All the King's Men - Robert Penn Warren [127]
“Leave Adam out of it, leave him out–” she said, and thrust her hands, palms out as though to press me off, but I wasn’t in ten feet of her–“he does something anyway–something–”
“–and Irwin down there playing with his toys, and my mother up there with that Theodore, and me–”
“Yes, you,” she said, “you.”
“All right,” I said, “me.”
“Yes, you. With that man.”
“That man, that man,” I mimicked, “that’s what all the people round here call him, what that Patton calls him, all those people who got pushed out of the trough. Well, he does something. He does as much as Adam. More. He’s going to build a medical center will take care of this state. He’s–”
“I know,” she said, wearily, not looking at me now, and sank down on the couch, which was covered by a sheet.
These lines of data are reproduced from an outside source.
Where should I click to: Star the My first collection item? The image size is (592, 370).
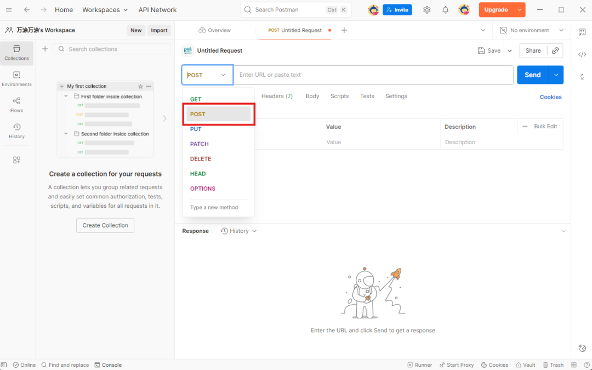(x=140, y=87)
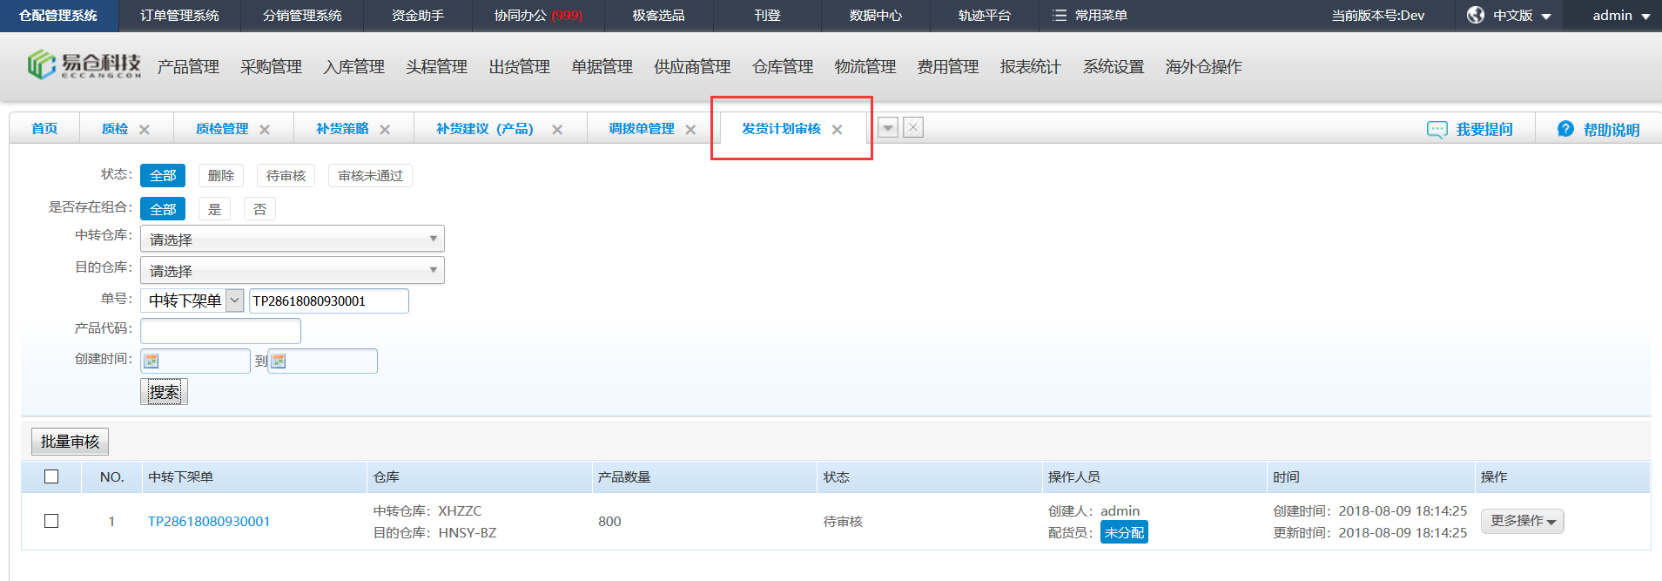Click the start date calendar icon
This screenshot has width=1662, height=581.
coord(151,361)
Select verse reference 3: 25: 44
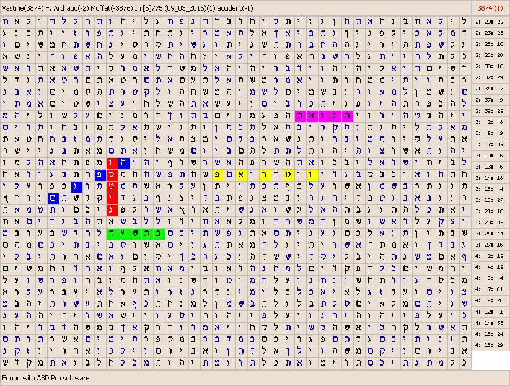This screenshot has height=386, width=510. click(490, 233)
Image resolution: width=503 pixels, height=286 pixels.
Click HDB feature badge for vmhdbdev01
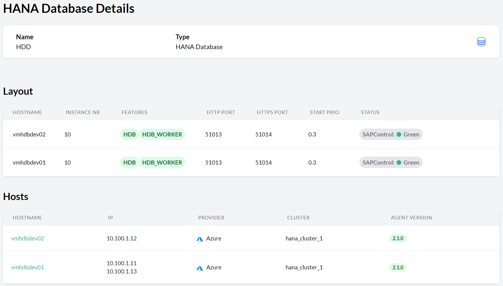(129, 162)
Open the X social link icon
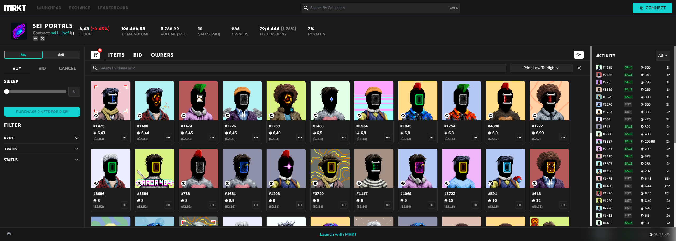The image size is (676, 241). 43,39
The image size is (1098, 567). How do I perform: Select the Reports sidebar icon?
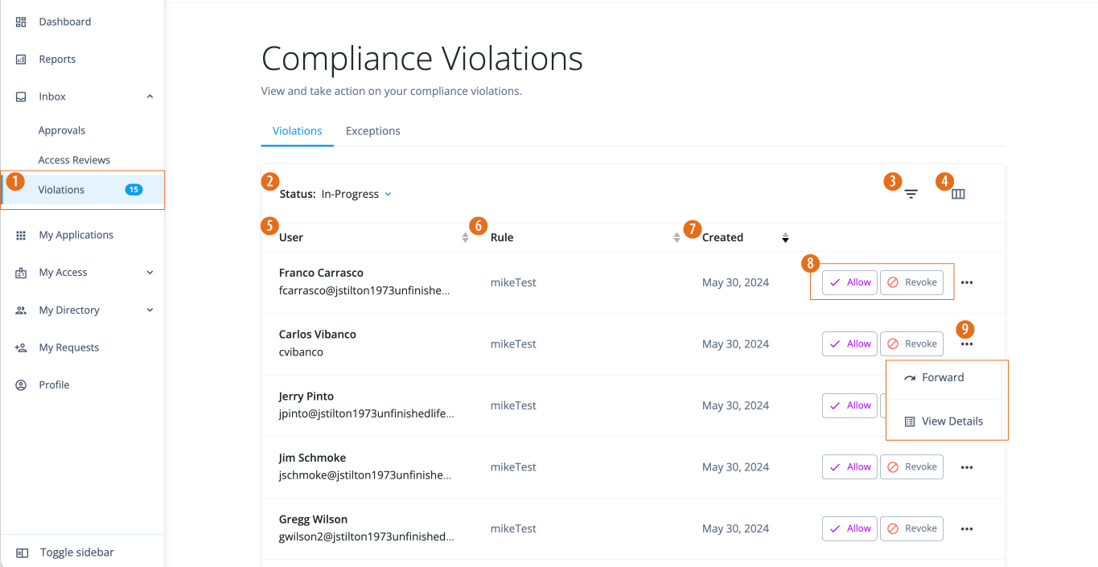tap(21, 59)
“You know, but you take the same snobbish attitude all the rest take. You’re like the rest.”
“All right,” she said, still not looking at me. “I’m snobbish, I’m so snobbish I had lunch with him last week.”
Well, if grandfather’s clock in the corner hadn’t been stopped already, that would have stopped it. It stopped me. I heard the flame hum on the logs, gnawing in. Then the hum stopped and there wasn’t anything.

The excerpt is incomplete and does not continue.